Conversar, mas vigiar. Incentivar, orientar, mas repreender e dizer “não” também. É um exercício diário e cansativo em busca da humildade de aprender com o mundo, mas acima de tudo é o compromisso de manter vivos os meninos e meninas que pusemos no mundo para serem livres e felizes, mas acima de tudo para continuar vivos. Ninguém é feliz ou livre depois de morto. E nenhum influenciador digital ou guru sentimental da internet vai preencher o vazio que a imaturidade emocional e psíquica podem transformar em tragédia.

Tive dois amigos de infância que se mataram. Por tristeza, aflição, escolhas erradas ou maus conselheiros… o que adianta saber agora? Nossos corações não querem as explicações para o que nos separou dos nossos filhos. Eles querem apenas que nossos filhos sobrevivam.

Não posso ignorar que, naquela bicicleta em 1983, de alguma forma eu também tentei morrer. Mas fico mais tranquilo ao saber que era apenas idiotice. Talvez o grande desafio da atual geração de pais, mais do que a geração dos seus filhos, seja entender que ninguém realmente quer morrer e, acima de tudo, que ainda há cuidados que precisam ser tomados dentro de casa. O mundo nunca foi um bom conselheiro, e nossos meninos e meninas querem apenas fazer parte de algo.
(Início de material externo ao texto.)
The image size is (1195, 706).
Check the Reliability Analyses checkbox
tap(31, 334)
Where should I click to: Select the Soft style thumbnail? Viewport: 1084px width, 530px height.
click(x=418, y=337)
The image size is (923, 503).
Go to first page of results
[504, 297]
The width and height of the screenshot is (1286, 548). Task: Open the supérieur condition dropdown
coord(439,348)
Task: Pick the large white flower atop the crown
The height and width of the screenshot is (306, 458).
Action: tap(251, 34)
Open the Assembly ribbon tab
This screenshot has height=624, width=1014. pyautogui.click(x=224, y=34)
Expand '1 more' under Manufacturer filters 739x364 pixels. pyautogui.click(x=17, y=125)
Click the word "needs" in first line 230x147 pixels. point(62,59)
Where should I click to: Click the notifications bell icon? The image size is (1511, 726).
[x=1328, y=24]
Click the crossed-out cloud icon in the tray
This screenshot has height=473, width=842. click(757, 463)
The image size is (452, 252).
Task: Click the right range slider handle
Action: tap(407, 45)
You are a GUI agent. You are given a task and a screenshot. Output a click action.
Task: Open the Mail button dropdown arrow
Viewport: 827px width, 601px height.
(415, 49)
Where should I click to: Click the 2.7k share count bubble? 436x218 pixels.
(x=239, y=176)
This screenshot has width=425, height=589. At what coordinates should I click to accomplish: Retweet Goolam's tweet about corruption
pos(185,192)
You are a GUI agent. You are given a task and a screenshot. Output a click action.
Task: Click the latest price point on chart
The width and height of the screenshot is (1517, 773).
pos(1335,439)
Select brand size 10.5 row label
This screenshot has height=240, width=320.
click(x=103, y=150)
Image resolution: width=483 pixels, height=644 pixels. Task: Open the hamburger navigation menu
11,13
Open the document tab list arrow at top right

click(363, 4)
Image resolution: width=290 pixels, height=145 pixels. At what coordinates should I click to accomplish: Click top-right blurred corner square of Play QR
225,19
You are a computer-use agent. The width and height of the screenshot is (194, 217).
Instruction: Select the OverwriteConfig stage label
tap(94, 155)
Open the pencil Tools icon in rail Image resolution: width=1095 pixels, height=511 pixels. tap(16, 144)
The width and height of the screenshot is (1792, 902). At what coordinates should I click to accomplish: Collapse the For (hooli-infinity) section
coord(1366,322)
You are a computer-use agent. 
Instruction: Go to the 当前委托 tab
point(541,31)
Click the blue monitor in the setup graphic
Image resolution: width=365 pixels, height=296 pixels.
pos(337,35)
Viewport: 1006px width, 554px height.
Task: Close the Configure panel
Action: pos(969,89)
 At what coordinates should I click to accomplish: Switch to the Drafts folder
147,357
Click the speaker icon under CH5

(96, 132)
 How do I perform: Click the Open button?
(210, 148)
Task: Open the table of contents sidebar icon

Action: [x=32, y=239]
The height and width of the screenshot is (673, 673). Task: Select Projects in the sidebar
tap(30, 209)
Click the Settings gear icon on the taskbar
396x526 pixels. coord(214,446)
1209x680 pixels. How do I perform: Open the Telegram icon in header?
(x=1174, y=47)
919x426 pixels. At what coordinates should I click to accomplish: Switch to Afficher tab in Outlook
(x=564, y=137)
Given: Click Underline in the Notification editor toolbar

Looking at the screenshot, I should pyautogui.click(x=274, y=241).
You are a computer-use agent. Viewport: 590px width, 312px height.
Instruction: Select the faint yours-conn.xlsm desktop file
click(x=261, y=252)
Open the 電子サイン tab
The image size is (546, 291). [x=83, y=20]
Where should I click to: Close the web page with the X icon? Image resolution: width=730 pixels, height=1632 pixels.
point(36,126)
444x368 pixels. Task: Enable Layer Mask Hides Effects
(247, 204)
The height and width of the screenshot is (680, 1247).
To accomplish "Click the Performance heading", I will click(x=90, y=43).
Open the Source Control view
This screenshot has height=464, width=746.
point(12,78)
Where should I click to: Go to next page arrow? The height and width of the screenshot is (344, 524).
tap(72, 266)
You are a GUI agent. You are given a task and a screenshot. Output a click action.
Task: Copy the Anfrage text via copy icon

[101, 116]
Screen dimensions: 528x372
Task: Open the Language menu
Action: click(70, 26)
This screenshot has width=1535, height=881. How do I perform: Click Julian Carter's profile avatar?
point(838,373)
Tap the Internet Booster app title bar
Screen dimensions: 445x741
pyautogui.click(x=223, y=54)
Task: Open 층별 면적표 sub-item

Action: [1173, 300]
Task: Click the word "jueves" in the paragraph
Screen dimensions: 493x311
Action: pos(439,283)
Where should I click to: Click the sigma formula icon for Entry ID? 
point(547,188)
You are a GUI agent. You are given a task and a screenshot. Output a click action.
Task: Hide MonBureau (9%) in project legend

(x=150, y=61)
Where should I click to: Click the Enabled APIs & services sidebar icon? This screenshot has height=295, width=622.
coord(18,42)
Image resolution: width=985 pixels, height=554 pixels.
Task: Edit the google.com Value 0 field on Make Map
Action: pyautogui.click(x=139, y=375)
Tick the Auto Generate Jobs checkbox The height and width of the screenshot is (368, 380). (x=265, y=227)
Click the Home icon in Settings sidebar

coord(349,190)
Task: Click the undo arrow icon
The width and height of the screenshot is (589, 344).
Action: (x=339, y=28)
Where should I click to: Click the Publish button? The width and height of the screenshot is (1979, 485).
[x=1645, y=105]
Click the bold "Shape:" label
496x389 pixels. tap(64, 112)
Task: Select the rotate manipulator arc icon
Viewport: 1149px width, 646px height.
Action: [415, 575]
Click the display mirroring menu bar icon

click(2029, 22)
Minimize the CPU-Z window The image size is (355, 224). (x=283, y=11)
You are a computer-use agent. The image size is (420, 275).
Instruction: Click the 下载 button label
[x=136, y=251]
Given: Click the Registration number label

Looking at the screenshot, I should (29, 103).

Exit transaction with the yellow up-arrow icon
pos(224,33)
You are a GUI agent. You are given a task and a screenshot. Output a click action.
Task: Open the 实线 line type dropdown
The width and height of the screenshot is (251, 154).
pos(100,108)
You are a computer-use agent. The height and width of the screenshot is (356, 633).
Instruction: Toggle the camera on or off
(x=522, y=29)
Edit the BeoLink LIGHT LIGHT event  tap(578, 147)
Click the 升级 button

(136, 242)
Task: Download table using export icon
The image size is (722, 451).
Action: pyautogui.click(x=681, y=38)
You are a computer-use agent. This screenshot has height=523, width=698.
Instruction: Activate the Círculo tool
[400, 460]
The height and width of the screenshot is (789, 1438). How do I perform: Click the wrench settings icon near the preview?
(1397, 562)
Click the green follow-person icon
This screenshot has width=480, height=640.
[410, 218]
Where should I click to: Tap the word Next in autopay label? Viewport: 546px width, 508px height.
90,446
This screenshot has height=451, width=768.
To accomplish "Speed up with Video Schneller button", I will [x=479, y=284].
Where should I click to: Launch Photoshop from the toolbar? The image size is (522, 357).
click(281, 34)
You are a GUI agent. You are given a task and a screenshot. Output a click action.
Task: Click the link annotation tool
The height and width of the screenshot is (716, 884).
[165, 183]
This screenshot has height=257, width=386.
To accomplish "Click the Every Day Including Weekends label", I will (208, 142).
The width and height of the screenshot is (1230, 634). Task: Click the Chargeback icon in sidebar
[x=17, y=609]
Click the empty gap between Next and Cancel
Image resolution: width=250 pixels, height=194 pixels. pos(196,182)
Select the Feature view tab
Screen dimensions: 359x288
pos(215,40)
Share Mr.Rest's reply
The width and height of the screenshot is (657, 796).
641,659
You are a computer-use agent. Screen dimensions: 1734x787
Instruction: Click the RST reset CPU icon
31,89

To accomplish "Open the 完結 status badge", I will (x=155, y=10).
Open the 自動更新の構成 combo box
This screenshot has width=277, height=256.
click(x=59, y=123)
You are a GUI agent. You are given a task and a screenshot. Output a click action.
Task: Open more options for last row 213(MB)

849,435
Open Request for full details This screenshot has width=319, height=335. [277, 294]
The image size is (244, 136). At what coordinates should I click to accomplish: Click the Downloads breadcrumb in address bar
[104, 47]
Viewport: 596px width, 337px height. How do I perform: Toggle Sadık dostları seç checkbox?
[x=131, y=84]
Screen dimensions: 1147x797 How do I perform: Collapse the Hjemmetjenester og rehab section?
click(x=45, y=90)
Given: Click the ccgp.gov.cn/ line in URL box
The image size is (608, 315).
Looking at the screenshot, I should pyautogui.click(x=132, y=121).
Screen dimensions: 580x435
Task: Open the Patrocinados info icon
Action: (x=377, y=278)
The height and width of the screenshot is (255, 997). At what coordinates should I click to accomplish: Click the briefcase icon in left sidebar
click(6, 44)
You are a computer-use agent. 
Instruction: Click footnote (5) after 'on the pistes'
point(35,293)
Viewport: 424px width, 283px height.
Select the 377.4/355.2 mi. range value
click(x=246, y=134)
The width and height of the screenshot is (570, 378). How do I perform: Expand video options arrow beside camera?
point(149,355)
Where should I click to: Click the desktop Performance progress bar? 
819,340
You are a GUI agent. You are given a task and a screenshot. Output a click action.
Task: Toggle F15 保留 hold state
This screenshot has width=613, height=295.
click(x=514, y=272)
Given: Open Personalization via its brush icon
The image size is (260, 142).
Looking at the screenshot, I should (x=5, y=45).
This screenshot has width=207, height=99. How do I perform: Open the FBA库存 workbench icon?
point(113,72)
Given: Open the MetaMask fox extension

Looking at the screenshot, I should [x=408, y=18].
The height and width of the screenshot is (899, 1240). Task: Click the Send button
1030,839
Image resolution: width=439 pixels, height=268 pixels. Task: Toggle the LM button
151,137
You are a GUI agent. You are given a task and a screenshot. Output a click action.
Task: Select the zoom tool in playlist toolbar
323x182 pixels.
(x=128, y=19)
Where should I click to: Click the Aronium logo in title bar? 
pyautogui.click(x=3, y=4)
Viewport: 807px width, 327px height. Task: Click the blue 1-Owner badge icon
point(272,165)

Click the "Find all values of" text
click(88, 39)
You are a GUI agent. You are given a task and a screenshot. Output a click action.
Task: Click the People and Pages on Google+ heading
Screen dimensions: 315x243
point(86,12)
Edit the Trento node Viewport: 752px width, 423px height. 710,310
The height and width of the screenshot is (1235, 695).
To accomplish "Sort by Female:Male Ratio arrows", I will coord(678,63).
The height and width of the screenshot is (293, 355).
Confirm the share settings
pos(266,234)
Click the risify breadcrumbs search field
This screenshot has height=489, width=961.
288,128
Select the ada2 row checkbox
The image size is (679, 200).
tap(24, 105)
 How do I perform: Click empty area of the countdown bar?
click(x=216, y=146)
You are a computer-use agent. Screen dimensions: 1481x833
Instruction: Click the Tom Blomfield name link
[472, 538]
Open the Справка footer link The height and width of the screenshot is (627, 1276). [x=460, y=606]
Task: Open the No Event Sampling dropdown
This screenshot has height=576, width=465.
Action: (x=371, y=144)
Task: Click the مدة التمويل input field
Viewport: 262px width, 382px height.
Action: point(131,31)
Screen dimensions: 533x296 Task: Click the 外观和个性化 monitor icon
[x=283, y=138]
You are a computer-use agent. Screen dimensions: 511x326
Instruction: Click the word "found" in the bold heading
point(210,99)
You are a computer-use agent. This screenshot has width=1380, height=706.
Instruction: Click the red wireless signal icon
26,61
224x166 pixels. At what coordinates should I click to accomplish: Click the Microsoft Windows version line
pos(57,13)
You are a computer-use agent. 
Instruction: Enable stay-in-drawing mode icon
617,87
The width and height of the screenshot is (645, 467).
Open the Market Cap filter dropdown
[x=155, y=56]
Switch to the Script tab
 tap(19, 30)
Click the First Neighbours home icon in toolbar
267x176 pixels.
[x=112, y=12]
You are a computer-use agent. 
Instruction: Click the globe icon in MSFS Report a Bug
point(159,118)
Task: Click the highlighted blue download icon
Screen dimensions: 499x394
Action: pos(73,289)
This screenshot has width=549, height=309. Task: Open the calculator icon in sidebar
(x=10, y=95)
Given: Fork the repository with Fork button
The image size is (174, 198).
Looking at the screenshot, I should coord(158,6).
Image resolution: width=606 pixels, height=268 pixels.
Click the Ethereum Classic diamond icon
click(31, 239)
Cuidemos para que não seja de algo como as notícias “mais lidas do G1”, como a de Luis e Kaena.

A adolescência, segundo a maior parte de seus inquilinos, é mais conhecida como “o inferno”.

Bem, alguém disse, em algum lugar da vasta história humana, que, se você está atravessando o inferno, simplesmente não pare de atravessá-lo.

* Henrique é o nome fictício de um companheiro de idiotice da minha adolescência.

Ismael Benigno Neto é administrador de empresas e assinou o blog O Malfazejo entre 2004 e 
2015, criou o extinto site O Avesso, escreveu nos jornais O Estado do Amazonas e Diário do Amazonas. Hoje é funcionário público.